Let’s look at some of the more useful quotes “according to the great and the good”, who are celebrities, because obviously famous people are more intelligent and know more about life than anybody else. (I’ve corrected the quotes for Gilda Radner, Lillian Smith, and Benjamin Franklin, and I’ve attributed the correct Robert Byrne to his quote – he’s the pool player, not the chess champion! This makes me wonder how accurate the quotes are that I couldn’t verify. Just because they’re academics doesn’t mean they’re not sloppy. Now if celebrities had edited this book, I’m sure the accuracy would have been impeccable…)

First, enjoy life!

Carpe diem! Rejoice while you are alive; enjoy the day; live life to the fullest; make the most of what you have. It is later than you think.
Horace (65-8 BCE)

Dream as if you’ll live forever. Live as if you’ll die today.
James Dean (1931-1955)

A wise man once said that all human activity is a form of play. And the highest form of play is the search for Truth, Beauty and Love. What more is needed? Should there be a “meaning” as well, that will be a bonus.
If we waste time looking for life’s meaning, we may have no time to live – or to play. Our graceful, smiling cousins in the sea may be wiser than us.
“Consider the ant,” said the Bible. Good advice, to primitive peoples struggling to survive in a hostile environment.
But perhaps we should consider the dolphin.
Arthur C. Clarke (1917-2008)

Seek wisdom! Self-actualize!

Life is a series of collisions with the future; it is not the sum of what we have been, but what we yearn to be.
José Ortega y Gasset (1883-1955)

To be what we are, and to become what we are capable of becoming, is the only end of life.
Robert Louis Stevenson (1850-1894), Familiar Studies of Men and Books, 1882

Life’s a mystery…

Life is the art of drawing sufficient conclusions from insufficient premises.
Samuel Butler (1835-1902), Part I, “Lord, What is Man?”, The Notebooks of Samuel Butler, 1912

Life is what happens to you while you’re busy making other plans.
John Lennon (1940-1980), Beautiful Boy (Darling Boy) song, Double Fantasy album, 1980; first published appearance of this quote may have been Allen Saunders (1899-1986), Reader’s Digest, 1957

Now I’ve learned, the hard way, that some poems don’t rhyme, and some stories don’t have a clear beginning, middle and end… Life … has ambiguity. Life … is about not knowing, having to change, taking the moment and making the best of it, without knowing what’s going to happen next. Delicious ambiguity.
Gilda Radner (1946-1989), It’s Always Something, 1989. “Delicious ambiguity” is a quote from her psychotherapist, Joanna Bull. Gilda Radner died of ovarian cancer at the all-too-young age of 42.

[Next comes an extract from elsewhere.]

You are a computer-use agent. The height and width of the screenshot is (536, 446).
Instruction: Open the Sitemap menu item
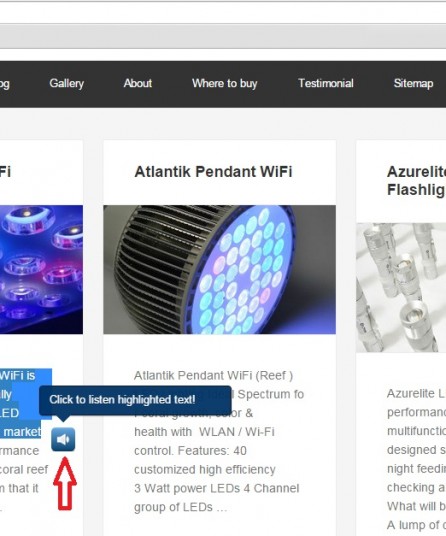tap(413, 83)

To find the point where hypothesis and fact meet; the delicate equilibrium between dream and reality; the place where fantasy and earthly things are metamorphosed into a work of art; the hour when faith in the future becomes knowledge of the past; to lay down one’s power for others in need; to shake off the old ordeal and get ready for the new; to question, knowing that never can the full answer be found; to accept uncertainties quietly, even our incomplete knowledge of God; this is what man’s journey is about, I think.
Lillian Smith (1897-1966), The Journey, 1954

Contribute to society!

If you have not found something to die for, you have no reason to live.
Malcolm X (aka Malcolm Little, El-Hajj Malik El-Shabazz; 1925-1965)

If you would not be forgotten, as soon as you are dead and rotten, either write things worth reading, or do things worth the writing.
Benjamin Franklin (1706-1790), Poor Richard’s Almanack, 1738

Create meaning for yourself…

The purpose of life is a life of purpose.
Robert Byrne (1930-), The Third and Possibly the Best 637 Best Things Anybody Ever Said, 1989

That last quote about sums it up. There is no meaning of life, but there can be meaning in life. And that’s entirely up to each one of us.